It certainly doesn't even come close to being an audit trail; so that can't be the justification. And if there is and audit trail somewhere in a log or whatever, this field would be redundant.
What am I missing? Why is this pattern so popular?

Such a field can be used to detect whether there are conflicting edits made by different processes. When you retrieve a record from the database, you get the previous DateLastUpdated field. After making changes to other fields, you submit the record back to the database layer. The database layer checks that the DateLastUpdated you submit matches the one still in the database. If it matches, then the update is performed (and DateLastUpdated is updated to the current time). However, if it does not match, then some other process has changed the record in the meantime and the current update can be aborted.

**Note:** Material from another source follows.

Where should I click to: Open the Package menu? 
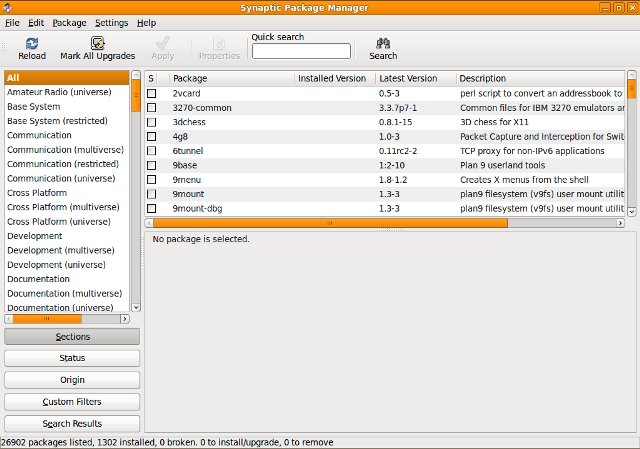tap(69, 22)
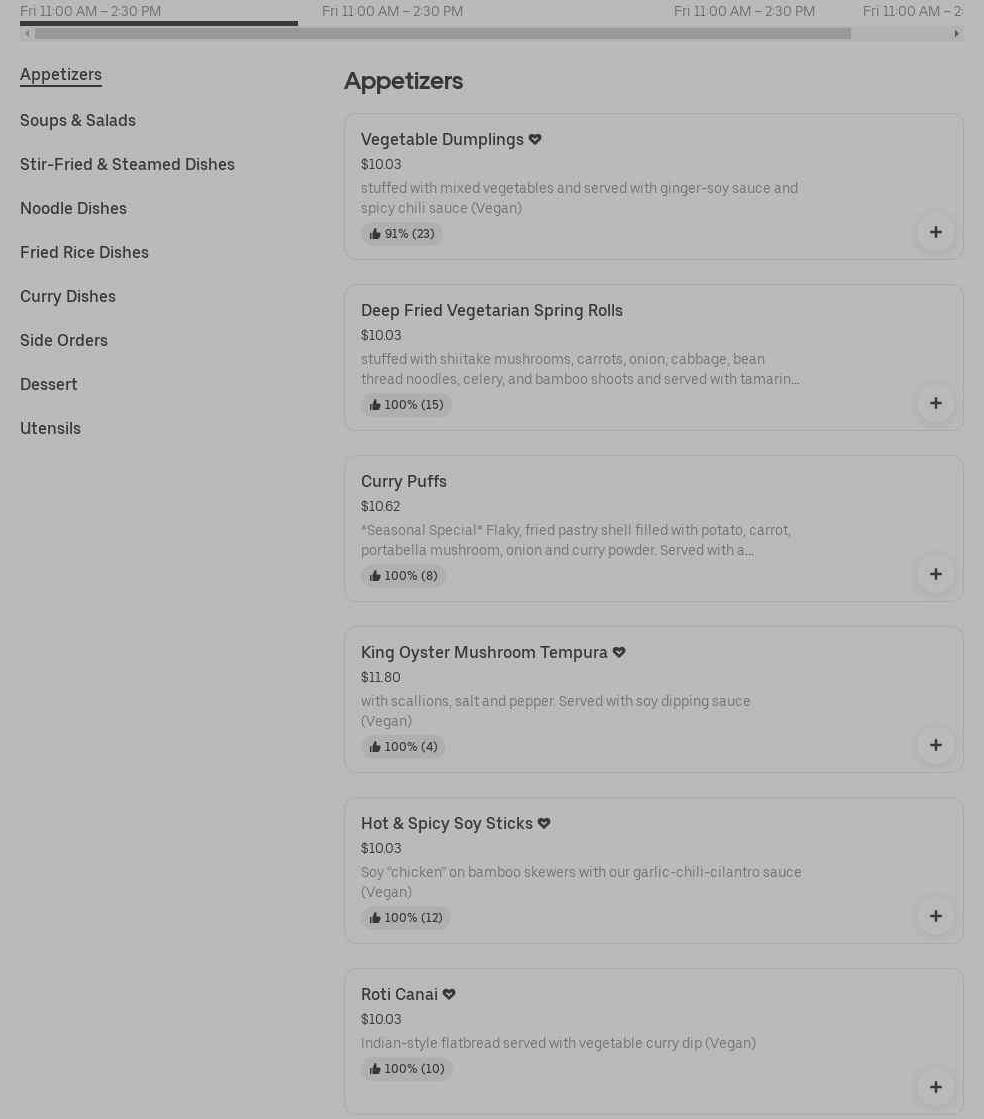Click scroll-right arrow on hours scrollbar

(x=956, y=33)
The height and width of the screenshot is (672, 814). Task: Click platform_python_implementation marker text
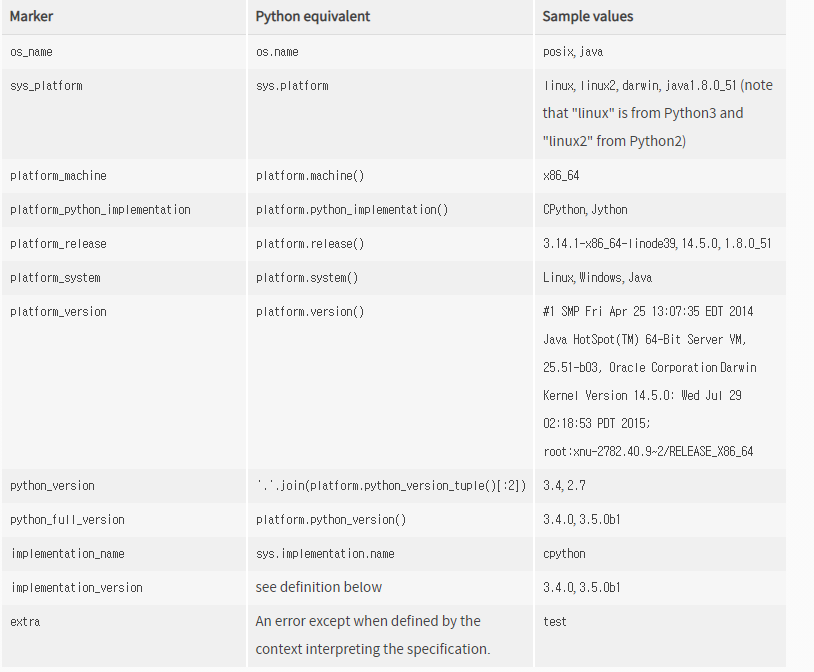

It depends on the exact circumstance, but a timestamp like that can be very useful for autogenerated data - you can figure out if something needs to be recalculated if a depedency has changed later on (this is how build systems calculate which files need to be recompiled).
Also, many websites will have data marking "Last changed" on a page, particularly news sites that may edit content. The exact reason isn't necessary (and there likely exist backups in case an audit trail is really necessary), but this data needs to be visible to the end user.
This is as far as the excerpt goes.